Understanding the causes of and treatments for male pattern hair loss
It’s easy to get male pattern hair loss (androgenic alopecia) confused with other types of hair loss, but actually the most common type of hair loss that affect men has a very distinct features that differentiates it and defines how it’s treated.
Male pattern hair loss isn’t likely to be caused by things such as chemicals, strain on the scalp caused by hair accessories, stress or other underlying medical conditions, but simply because the body produces too much dehydrotestosterone (DHT) because you are genetically predisposed to do so.

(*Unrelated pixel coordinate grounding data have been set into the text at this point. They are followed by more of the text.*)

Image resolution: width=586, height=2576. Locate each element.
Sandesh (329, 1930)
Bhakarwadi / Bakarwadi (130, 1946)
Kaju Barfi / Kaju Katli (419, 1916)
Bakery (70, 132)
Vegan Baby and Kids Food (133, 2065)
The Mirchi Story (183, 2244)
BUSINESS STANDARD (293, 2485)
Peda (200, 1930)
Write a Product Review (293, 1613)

Hormonal causes of male pattern baldness
It’s most recognisable by the fact that hair starts to thin and eventually fall out in a very distinct pattern, either starting at the crown and/or the temples, eventually joining up. If you are worried about your hair loss, speak to your doctor to eliminate any underlying conditions that could be responsible for your hair loss, even if it’s following the above pattern.
Dehydrotestosterone is produced when testosterone is converted by specific enzymes, and once it’s created it starts affecting hair follicles, causing them to become inactive. If hair follicles are inactive or die, they are unable to produce hair according to the hair’s normal lifecycle. Ironically, where hair loss may occur on the scalp as a result of DHT, other hair on the body may be stimulated by the androgen, such as armpit hair. DHT isn’t the only male hormone that can cause hair loss, testosterone on its own does as well, although its effects are significantly weaker.
The role of testosterone
There is a common misconception that men with too much testosterone tend to lose their hair, but scientists believe that it’s rather a genetic tendency within hair follicles to have more receptors that are sensitive to the effects of these androgens (male hormones).
Although male pattern hair loss is a perfectly normal condition that affects almost half of men, it’s still something that many men would rather avoid or simply delay. Ideally, if you want to take steps, it should be done sooner or later, because no product, no matter how it’s marketed can stimulate hair growth to the point where it’s back to a point before hair loss started.
What’s out there, separating the wheat from the chaff?
In these cases many of the treatments available may seem extremely attractive, but it’s important to bear in mind that very few have probably actually been tested and proven to provide results. The only prescription medication available for hair loss is Propecia or finasteride, which works to stop hair loss by preventing DHT from being produced in the first place. It’s been proven to work, but it’s important to be realistic with your expectations as it’s more of a long term solution.
Minoxidil is an over-the-counter treatment that can be rubbed on the scalp rather than being taken orally. It works by stimulating circulation of nutrients to the hair follicles, so that they stay active, similar to finasteride. It’s a long term treatment that only helps with hair retention for as long as you use it. Both finasteride and minoxidil are NHS recommended treatments for male pattern hair loss.
Completely different treatments, but with the same way of preventing hair loss, are hair loss treatments such as the HairPro or HairMax, however there isn’t much conclusive proof available that they actually work.
Other than these treatments, there are many different types of medications and over-the-counter products that claim to work, but one should be careful investing money in these if there is no clinical information available.
The future of hair loss treatment
There has been a lot of research recently involving the stem cells and hair loss, the most promising recently reported was the work of DR Cheng-Ming from the University of Southern California. The key of the research is to focus on stem cells within the areas around hair follicles rather than the hair follicles themselves. The idea is that these areas around the follicles be stimulated to produce more cells that are capable of growing hair.
There has been reports that the Latisse, which has traditionally been used to help stimulate eyelashes to grow can be used for hair on other parts of the body, including the scalp, however it’s currently still undergoing clinical trials. It' believed that this treatment may possibly help people with other types of alopecia, as it's safe for both men and women to use.